Il petrolio non ha etichetta, non ha alcun obbligo di dichiarare la proprio provenienza d’origine e certamente non è uno dei prodotti che per quanto ampiamente esportato (in proporzione alla sua produzione) caratterizza il Made in Italy. E forse per questo non abbiamo mai scritto di petrolio (e gas naturale) in queste pagine. Ma quanto sta accadendo attorno al referendum per prossimo 17 aprile, non può esimerci da un commento.

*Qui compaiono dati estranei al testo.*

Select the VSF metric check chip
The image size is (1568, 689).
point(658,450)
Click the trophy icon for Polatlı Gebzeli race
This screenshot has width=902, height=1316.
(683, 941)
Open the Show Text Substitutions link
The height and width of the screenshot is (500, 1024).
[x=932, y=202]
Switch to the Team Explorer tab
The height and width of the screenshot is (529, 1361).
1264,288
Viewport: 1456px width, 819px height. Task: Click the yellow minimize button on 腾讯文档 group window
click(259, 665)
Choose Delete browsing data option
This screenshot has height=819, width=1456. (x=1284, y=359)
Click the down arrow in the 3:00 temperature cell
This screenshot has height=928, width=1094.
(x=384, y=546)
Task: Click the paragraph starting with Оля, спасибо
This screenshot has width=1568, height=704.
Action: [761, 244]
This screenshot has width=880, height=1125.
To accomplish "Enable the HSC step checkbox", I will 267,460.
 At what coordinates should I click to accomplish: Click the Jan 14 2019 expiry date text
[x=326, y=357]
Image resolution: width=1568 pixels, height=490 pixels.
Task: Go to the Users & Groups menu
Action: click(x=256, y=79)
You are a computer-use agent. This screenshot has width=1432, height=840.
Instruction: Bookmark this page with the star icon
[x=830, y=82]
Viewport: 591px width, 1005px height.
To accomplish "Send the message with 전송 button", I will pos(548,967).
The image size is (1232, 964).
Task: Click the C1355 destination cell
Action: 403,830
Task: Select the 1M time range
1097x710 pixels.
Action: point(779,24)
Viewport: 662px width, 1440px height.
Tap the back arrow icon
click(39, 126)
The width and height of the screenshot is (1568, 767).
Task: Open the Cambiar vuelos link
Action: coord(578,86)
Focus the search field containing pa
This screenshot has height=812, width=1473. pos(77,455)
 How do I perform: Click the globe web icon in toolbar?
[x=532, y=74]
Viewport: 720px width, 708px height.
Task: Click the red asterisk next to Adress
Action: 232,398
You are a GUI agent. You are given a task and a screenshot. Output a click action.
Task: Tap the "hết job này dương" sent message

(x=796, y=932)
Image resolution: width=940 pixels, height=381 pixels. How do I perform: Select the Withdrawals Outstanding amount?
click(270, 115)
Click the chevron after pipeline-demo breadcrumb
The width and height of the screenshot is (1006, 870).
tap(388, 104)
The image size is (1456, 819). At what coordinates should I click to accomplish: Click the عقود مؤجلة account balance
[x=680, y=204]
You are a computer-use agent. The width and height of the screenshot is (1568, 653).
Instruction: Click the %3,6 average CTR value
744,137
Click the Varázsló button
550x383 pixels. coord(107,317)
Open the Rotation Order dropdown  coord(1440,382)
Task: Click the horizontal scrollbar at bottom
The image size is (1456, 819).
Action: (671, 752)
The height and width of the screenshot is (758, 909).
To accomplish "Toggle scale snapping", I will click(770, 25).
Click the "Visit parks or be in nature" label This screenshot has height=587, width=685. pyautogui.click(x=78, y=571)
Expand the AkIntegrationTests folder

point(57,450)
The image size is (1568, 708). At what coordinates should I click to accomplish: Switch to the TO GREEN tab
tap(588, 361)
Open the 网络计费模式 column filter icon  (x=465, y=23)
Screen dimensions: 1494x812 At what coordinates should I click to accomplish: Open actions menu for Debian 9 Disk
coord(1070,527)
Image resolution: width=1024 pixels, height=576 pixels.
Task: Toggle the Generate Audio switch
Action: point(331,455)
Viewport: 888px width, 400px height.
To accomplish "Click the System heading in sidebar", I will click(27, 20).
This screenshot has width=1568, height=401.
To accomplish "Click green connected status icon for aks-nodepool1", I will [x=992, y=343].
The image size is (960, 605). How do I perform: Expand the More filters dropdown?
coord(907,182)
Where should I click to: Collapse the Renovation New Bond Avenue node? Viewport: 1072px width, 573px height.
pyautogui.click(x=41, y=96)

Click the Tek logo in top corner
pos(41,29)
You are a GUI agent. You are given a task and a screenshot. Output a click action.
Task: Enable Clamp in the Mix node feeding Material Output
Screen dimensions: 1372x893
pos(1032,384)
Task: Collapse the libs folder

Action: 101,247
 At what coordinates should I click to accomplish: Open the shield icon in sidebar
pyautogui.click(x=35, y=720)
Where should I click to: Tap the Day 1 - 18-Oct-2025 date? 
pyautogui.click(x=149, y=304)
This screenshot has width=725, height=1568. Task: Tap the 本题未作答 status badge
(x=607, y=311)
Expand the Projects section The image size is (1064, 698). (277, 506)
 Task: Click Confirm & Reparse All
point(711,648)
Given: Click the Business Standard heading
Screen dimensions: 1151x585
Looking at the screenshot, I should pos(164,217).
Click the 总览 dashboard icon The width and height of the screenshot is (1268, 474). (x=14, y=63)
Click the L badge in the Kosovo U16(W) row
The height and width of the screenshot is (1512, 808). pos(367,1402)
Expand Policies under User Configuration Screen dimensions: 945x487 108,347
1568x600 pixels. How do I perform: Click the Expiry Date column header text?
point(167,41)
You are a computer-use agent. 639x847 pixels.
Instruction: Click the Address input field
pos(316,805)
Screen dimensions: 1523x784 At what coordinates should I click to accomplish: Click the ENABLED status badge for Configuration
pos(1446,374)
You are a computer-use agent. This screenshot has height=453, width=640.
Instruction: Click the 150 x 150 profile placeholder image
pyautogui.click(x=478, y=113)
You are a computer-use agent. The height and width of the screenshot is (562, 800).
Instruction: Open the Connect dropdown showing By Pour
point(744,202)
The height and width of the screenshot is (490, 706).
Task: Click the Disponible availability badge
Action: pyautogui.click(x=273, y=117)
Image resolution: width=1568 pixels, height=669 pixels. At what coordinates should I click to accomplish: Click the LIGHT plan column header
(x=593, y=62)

Abbiamo assistito nei giorni scorsi ad una ‘campagna del silenzio’: le grandi testate quotidiane e le maggiori televisioni nazionali hanno dedicato un tempo davvero limitato a quest’argomento e, soprattutto, quando lo hanno fatto si sono limitati a riprodurre sempre le stesse, scarse informazioni e motivazioni. Pochissima documentazione tecnico-scientifica con la conseguenza di un confronto di posizioni sempre emotivo, ‘parlando alla pancia’.
In questo clima, notizie come la moratoria che la Croazia ha deciso per bloccare tutte le estrazioni nelle proprie acque (e la maggioranza degli italiani crede che ‘noi ci fermiamo e dì continuano’). Ancor meno risalto è stato dato all’annuncio dato dal ministro dell’Ambiente e dell’Energia della Francia, Ségolène Royal, che ha annunciato l’introduzione di una moratoria “immediata” sui permessi per le trivellazioni alla ricerca di idrocarburi nel Mediterraneo. Ciò in ragione, dice Royal, delle «conseguenze drammatiche che potrebbero verificarsi in caso di incidente». E non basta, la Ministro ha ritenuto doveroso auspicare «l’estensione di tale moratoria a tutto il Mediterraneo, nel quadro della Convenzione di Barcellona per la protezione del bacino e del litorale».
L’Italia ha invece un Capo del Governo che invita gli elettori a non andare a votare per partecipare ad una consultazione referendaria. Meglio che i cittadini non si esprimano su di un tema così importante, meglio non conoscere il loro parere!